**What to produce**.
State the count of lines below in which the word "checkbox" appears, and add nothing.

**Available data**.
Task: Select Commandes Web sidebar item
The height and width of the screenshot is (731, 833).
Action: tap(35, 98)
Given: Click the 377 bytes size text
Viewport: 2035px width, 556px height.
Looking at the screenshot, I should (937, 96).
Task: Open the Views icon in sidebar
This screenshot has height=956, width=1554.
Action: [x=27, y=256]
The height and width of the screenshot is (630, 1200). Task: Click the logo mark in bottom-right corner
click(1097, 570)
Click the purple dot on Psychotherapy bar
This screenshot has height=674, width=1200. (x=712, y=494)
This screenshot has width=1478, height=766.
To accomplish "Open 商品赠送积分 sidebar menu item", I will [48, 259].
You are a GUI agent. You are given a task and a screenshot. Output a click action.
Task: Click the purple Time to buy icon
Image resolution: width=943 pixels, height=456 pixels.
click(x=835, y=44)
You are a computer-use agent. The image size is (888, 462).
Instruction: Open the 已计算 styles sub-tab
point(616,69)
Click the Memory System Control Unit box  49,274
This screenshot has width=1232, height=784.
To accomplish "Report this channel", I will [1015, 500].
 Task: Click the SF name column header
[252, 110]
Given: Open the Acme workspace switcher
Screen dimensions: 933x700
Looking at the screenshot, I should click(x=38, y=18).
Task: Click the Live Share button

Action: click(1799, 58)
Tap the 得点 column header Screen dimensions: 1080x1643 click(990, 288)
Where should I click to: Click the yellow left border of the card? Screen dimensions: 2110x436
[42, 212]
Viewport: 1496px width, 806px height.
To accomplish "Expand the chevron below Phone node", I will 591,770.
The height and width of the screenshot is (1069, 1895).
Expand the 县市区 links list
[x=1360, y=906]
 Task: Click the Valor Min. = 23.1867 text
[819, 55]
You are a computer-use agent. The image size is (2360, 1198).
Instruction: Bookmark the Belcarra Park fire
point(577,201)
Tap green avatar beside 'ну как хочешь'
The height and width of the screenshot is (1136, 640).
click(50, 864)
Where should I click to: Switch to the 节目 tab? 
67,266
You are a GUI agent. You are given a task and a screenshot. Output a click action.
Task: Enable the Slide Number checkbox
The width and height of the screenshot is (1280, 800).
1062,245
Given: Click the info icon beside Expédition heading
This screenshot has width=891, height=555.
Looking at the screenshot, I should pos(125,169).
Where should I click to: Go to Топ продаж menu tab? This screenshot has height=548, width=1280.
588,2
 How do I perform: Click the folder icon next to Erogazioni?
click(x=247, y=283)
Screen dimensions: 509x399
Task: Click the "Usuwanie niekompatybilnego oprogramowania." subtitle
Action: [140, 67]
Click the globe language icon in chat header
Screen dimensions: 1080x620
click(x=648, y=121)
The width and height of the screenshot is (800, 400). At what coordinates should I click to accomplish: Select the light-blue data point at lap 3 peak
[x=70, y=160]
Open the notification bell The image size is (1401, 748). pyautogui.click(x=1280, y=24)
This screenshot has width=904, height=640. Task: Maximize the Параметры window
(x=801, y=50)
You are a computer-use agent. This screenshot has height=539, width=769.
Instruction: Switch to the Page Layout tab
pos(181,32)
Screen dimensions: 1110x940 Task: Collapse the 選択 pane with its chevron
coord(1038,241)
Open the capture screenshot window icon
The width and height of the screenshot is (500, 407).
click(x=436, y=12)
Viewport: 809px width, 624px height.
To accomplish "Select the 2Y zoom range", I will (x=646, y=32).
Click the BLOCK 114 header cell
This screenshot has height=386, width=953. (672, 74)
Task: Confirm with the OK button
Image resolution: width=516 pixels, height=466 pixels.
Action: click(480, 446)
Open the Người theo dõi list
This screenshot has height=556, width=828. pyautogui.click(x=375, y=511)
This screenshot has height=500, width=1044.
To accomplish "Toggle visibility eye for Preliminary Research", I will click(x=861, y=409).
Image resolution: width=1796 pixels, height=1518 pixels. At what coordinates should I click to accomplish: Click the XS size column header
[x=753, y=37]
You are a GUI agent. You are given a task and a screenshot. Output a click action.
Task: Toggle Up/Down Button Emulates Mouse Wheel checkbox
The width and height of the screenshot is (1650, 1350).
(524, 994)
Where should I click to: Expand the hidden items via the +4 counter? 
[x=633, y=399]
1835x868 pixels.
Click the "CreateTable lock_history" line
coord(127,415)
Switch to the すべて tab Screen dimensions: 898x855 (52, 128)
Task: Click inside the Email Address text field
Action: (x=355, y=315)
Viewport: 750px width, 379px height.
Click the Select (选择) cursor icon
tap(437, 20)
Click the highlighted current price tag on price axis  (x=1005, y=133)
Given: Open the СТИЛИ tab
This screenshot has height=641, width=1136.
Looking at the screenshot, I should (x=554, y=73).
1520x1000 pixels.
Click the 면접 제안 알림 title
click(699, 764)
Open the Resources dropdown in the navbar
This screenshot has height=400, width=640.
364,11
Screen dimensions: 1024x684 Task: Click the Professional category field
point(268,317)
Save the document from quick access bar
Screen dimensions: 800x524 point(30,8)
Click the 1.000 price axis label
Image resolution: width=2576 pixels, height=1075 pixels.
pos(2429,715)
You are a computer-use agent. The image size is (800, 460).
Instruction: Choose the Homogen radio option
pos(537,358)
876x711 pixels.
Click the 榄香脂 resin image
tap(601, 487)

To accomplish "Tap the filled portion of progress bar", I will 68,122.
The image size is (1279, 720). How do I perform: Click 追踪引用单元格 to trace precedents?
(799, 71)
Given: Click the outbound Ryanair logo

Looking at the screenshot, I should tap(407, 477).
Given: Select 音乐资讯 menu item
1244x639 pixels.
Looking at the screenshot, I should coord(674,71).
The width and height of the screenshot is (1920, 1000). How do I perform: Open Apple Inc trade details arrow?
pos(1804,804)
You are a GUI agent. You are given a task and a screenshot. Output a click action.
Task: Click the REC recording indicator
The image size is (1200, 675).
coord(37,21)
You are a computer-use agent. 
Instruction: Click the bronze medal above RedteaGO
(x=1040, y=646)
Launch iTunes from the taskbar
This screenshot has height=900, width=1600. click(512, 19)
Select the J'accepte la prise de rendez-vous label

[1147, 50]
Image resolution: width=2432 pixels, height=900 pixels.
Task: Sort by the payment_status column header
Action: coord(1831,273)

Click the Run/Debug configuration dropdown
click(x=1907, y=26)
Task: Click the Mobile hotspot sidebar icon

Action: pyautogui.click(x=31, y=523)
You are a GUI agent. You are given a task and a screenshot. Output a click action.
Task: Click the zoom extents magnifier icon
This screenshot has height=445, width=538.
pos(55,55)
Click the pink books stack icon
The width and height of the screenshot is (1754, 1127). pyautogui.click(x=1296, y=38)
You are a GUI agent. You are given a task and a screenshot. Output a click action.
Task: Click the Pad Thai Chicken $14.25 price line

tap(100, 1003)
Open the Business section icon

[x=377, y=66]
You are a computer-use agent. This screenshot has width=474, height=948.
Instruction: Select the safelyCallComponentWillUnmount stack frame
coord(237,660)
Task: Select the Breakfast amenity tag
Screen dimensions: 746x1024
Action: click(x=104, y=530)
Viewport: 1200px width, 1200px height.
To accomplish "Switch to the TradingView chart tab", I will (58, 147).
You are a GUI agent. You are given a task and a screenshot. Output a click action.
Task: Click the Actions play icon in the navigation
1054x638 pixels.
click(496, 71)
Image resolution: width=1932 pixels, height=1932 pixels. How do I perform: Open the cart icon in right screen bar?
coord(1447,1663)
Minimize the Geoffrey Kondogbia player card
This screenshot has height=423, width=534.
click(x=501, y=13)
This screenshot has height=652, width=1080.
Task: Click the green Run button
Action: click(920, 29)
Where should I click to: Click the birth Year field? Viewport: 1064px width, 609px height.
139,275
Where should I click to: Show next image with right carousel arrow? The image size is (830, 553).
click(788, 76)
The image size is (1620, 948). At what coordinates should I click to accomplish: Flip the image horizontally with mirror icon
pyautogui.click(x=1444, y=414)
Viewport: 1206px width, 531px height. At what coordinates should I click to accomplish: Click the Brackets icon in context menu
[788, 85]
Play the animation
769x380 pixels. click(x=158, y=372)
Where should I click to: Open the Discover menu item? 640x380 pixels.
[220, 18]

**Answer section**.
2